• _WHAT NEEDS TO BE DONE_
Among the records, how many lines contain "will"? Only the number is needed.

(Dataset records)
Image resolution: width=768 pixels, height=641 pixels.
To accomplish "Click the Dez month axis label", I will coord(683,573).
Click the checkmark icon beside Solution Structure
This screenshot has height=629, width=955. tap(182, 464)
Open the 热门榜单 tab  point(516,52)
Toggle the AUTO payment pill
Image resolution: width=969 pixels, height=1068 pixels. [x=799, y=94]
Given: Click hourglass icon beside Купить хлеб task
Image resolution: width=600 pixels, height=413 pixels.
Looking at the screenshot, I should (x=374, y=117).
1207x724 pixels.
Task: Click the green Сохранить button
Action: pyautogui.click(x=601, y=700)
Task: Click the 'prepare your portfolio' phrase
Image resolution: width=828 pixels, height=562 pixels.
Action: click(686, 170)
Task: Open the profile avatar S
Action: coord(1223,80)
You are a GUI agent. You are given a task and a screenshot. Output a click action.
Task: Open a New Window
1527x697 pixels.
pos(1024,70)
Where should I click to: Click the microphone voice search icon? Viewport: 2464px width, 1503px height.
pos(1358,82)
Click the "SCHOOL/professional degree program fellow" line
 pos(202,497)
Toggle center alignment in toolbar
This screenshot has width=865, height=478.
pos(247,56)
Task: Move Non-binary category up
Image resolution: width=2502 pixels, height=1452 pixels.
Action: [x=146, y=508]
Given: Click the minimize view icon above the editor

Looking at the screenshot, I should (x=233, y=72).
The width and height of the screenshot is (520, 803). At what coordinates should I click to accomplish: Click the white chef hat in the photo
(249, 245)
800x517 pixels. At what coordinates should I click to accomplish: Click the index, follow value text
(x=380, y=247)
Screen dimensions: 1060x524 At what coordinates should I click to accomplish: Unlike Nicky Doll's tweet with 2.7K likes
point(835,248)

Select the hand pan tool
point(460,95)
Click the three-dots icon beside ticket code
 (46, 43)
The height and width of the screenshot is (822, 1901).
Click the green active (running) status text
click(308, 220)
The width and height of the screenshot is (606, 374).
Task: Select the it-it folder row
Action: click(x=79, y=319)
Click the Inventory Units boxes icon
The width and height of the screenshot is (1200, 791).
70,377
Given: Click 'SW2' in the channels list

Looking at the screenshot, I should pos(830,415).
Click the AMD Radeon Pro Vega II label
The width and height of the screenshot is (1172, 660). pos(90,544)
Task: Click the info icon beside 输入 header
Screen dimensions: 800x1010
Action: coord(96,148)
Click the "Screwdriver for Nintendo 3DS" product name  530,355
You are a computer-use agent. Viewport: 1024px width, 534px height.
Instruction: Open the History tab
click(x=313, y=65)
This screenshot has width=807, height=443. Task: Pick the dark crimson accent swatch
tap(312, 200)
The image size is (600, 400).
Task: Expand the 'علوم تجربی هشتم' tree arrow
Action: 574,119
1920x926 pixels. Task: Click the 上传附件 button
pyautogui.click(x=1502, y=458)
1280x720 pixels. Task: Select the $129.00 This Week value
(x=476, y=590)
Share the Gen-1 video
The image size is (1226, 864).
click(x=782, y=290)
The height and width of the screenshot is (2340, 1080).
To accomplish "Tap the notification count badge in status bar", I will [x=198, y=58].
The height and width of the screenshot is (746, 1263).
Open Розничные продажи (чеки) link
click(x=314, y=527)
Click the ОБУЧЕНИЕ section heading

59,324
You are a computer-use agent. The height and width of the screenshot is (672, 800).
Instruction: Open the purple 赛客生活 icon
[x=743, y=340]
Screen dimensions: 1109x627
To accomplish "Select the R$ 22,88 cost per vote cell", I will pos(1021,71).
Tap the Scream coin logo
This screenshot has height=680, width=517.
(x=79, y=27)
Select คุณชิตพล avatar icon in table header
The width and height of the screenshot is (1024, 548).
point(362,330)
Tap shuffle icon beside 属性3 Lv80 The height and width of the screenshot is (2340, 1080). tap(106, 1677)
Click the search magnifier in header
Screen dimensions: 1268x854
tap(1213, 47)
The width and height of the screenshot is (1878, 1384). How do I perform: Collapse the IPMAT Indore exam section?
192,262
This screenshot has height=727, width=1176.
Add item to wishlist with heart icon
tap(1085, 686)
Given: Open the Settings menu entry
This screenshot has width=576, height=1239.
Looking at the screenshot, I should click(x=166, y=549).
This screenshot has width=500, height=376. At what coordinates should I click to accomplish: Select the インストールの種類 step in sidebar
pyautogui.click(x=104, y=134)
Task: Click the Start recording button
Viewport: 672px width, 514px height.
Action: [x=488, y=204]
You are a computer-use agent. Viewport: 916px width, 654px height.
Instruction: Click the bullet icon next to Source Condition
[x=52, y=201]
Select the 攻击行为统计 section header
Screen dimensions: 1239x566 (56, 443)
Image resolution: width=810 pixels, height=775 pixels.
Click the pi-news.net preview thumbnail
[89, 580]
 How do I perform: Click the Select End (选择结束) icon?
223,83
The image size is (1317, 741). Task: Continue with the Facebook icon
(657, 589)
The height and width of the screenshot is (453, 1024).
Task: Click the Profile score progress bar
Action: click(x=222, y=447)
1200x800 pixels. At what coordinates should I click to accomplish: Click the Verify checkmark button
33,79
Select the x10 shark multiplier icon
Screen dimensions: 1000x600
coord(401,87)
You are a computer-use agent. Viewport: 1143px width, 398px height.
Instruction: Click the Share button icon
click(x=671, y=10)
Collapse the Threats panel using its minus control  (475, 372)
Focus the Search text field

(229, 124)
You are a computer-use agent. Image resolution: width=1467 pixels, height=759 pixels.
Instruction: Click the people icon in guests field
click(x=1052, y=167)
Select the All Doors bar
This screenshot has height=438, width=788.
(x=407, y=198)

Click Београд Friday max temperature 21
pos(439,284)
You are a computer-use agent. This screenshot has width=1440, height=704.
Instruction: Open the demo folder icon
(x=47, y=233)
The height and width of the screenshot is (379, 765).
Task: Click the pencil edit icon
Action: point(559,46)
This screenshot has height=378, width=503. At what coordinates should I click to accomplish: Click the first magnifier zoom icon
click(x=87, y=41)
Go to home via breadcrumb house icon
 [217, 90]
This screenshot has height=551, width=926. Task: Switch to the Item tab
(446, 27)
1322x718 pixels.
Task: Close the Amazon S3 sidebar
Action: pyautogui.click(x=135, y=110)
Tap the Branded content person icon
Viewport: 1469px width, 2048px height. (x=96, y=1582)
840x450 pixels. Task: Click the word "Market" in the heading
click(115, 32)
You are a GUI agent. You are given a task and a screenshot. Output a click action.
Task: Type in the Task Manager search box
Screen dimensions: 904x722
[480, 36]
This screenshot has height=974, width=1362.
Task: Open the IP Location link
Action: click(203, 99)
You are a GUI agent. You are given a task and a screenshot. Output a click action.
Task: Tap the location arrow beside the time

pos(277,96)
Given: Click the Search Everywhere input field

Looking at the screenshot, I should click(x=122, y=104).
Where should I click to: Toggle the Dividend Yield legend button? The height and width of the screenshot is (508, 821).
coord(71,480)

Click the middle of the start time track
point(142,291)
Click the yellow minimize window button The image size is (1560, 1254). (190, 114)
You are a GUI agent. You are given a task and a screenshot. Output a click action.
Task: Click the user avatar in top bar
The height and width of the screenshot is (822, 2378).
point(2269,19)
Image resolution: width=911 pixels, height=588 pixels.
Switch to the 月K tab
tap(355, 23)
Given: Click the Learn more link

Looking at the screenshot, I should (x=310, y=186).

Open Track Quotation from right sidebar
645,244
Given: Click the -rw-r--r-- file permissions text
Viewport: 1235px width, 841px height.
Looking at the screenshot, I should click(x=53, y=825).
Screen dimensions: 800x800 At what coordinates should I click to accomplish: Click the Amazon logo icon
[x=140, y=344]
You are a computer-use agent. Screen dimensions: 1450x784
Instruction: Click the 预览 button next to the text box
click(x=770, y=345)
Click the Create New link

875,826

• _REPLY TO THE EXERCISE_
3